--- Recorded data Enclosed Below ---

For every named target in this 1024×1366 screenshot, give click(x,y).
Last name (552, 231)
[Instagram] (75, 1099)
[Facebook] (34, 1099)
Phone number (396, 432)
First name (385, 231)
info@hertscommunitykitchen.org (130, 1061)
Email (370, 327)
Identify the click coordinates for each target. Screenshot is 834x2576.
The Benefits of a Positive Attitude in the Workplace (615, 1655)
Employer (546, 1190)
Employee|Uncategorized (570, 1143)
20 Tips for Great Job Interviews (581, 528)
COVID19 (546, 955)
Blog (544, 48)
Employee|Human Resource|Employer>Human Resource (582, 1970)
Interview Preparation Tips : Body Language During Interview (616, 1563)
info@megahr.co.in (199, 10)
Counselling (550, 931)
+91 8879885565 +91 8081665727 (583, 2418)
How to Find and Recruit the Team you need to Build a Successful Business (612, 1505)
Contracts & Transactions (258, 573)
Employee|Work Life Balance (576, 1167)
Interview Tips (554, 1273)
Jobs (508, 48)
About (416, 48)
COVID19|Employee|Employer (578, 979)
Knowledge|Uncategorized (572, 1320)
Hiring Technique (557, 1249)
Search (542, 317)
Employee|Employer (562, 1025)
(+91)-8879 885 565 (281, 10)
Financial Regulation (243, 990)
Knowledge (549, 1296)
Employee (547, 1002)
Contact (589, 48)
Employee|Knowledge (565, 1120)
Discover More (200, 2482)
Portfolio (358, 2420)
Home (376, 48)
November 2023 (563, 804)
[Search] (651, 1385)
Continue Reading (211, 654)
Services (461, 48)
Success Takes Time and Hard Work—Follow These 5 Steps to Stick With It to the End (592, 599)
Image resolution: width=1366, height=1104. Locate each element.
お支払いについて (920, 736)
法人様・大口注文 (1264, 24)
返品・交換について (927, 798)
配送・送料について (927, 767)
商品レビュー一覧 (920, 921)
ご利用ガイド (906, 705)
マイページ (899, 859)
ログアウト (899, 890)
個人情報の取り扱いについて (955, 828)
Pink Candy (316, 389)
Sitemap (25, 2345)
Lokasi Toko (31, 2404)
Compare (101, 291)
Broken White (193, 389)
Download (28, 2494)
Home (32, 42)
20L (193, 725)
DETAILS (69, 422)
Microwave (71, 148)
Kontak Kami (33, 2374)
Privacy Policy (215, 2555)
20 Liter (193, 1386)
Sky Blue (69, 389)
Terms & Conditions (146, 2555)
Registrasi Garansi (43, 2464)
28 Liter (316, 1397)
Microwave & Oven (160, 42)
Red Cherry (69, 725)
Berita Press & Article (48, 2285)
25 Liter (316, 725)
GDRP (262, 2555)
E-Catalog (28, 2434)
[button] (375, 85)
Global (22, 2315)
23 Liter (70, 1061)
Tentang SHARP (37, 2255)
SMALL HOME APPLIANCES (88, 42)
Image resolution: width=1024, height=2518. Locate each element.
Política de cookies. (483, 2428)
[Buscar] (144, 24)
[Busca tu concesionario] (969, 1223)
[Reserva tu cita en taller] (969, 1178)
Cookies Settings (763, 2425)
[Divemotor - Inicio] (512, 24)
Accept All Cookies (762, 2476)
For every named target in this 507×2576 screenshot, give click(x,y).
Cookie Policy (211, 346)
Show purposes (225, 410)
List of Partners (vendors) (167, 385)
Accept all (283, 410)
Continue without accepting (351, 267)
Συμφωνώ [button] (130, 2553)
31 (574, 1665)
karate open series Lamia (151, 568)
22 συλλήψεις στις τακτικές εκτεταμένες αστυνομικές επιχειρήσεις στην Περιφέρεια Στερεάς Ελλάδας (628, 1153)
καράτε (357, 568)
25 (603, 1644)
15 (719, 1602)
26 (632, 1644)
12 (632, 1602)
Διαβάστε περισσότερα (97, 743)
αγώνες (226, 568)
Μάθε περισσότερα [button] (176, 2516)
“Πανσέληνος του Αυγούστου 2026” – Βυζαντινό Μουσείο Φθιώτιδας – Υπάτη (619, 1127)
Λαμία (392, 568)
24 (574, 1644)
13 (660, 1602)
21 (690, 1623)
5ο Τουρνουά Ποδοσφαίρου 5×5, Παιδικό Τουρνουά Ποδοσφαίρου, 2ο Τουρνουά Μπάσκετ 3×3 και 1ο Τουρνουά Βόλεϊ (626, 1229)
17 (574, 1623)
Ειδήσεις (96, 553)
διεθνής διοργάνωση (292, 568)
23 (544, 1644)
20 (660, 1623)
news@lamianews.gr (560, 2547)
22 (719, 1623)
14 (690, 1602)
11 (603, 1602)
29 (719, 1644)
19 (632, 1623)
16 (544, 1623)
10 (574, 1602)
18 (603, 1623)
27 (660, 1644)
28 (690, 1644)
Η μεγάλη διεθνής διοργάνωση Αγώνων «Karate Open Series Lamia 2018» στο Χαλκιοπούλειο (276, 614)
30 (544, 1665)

--- End of Enclosed Recorded data ---

Exercise instructions:
Exact copies of all the entries above are required.

Output:
For every named target in this 1024×1366 screenshot, give click(x,y).
Last name (552, 231)
[Instagram] (75, 1099)
[Facebook] (34, 1099)
Phone number (396, 432)
First name (385, 231)
info@hertscommunitykitchen.org (130, 1061)
Email (370, 327)
Identify the click coordinates for each target. Screenshot is 834x2576.
The Benefits of a Positive Attitude in the Workplace (615, 1655)
Employer (546, 1190)
Employee|Uncategorized (570, 1143)
20 Tips for Great Job Interviews (581, 528)
COVID19 (546, 955)
Blog (544, 48)
Employee|Human Resource|Employer>Human Resource (582, 1970)
Interview Preparation Tips : Body Language During Interview (616, 1563)
info@megahr.co.in (199, 10)
Counselling (550, 931)
+91 8879885565 +91 8081665727 (583, 2418)
How to Find and Recruit the Team you need to Build a Successful Business (612, 1505)
Contracts & Transactions (258, 573)
Employee|Work Life Balance (576, 1167)
Interview Tips (554, 1273)
Jobs (508, 48)
About (416, 48)
COVID19|Employee|Employer (578, 979)
Knowledge|Uncategorized (572, 1320)
Hiring Technique (557, 1249)
Search (542, 317)
Employee|Employer (562, 1025)
(+91)-8879 885 565 (281, 10)
Financial Regulation (243, 990)
Knowledge (549, 1296)
Employee (547, 1002)
Contact (589, 48)
Employee|Knowledge (565, 1120)
Discover More (200, 2482)
Portfolio (358, 2420)
Home (376, 48)
November 2023 (563, 804)
[Search] (651, 1385)
Continue Reading (211, 654)
Services (461, 48)
Success Takes Time and Hard Work—Follow These 5 Steps to Stick With It to the End (592, 599)
Image resolution: width=1366, height=1104. Locate each element.
お支払いについて (920, 736)
法人様・大口注文 (1264, 24)
返品・交換について (927, 798)
配送・送料について (927, 767)
商品レビュー一覧 (920, 921)
ご利用ガイド (906, 705)
マイページ (899, 859)
ログアウト (899, 890)
個人情報の取り扱いについて (955, 828)
Pink Candy (316, 389)
Sitemap (25, 2345)
Lokasi Toko (31, 2404)
Compare (101, 291)
Broken White (193, 389)
Download (28, 2494)
Home (32, 42)
20L (193, 725)
DETAILS (69, 422)
Microwave (71, 148)
Kontak Kami (33, 2374)
Privacy Policy (215, 2555)
20 Liter (193, 1386)
Sky Blue (69, 389)
Terms & Conditions (146, 2555)
Registrasi Garansi (43, 2464)
28 Liter (316, 1397)
Microwave & Oven (160, 42)
Red Cherry (69, 725)
Berita Press & Article (48, 2285)
25 Liter (316, 725)
GDRP (262, 2555)
E-Catalog (28, 2434)
[button] (375, 85)
Global (22, 2315)
23 Liter (70, 1061)
Tentang SHARP (37, 2255)
SMALL HOME APPLIANCES (88, 42)
Image resolution: width=1024, height=2518. Locate each element.
Política de cookies. (483, 2428)
[Buscar] (144, 24)
[Busca tu concesionario] (969, 1223)
[Reserva tu cita en taller] (969, 1178)
Cookies Settings (763, 2425)
[Divemotor - Inicio] (512, 24)
Accept All Cookies (762, 2476)
For every named target in this 507×2576 screenshot, give click(x,y).
Cookie Policy (211, 346)
Show purposes (225, 410)
List of Partners (vendors) (167, 385)
Accept all (283, 410)
Continue without accepting (351, 267)
Συμφωνώ [button] (130, 2553)
31 (574, 1665)
karate open series Lamia (151, 568)
22 συλλήψεις στις τακτικές εκτεταμένες αστυνομικές επιχειρήσεις στην Περιφέρεια Στερεάς Ελλάδας (628, 1153)
καράτε (357, 568)
25 (603, 1644)
15 (719, 1602)
26 (632, 1644)
12 (632, 1602)
Διαβάστε περισσότερα (97, 743)
αγώνες (226, 568)
Μάθε περισσότερα [button] (176, 2516)
“Πανσέληνος του Αυγούστου 2026” – Βυζαντινό Μουσείο Φθιώτιδας – Υπάτη (619, 1127)
Λαμία (392, 568)
24 (574, 1644)
13 (660, 1602)
21 (690, 1623)
5ο Τουρνουά Ποδοσφαίρου 5×5, Παιδικό Τουρνουά Ποδοσφαίρου, 2ο Τουρνουά Μπάσκετ 3×3 και 1ο Τουρνουά Βόλεϊ (626, 1229)
17 (574, 1623)
Ειδήσεις (96, 553)
διεθνής διοργάνωση (292, 568)
23 (544, 1644)
20 (660, 1623)
news@lamianews.gr (560, 2547)
22 (719, 1623)
14 (690, 1602)
11 (603, 1602)
29 (719, 1644)
19 (632, 1623)
16 (544, 1623)
10 (574, 1602)
18 (603, 1623)
27 (660, 1644)
28 (690, 1644)
Η μεγάλη διεθνής διοργάνωση Αγώνων «Karate Open Series Lamia 2018» στο Χαλκιοπούλειο (276, 614)
30 (544, 1665)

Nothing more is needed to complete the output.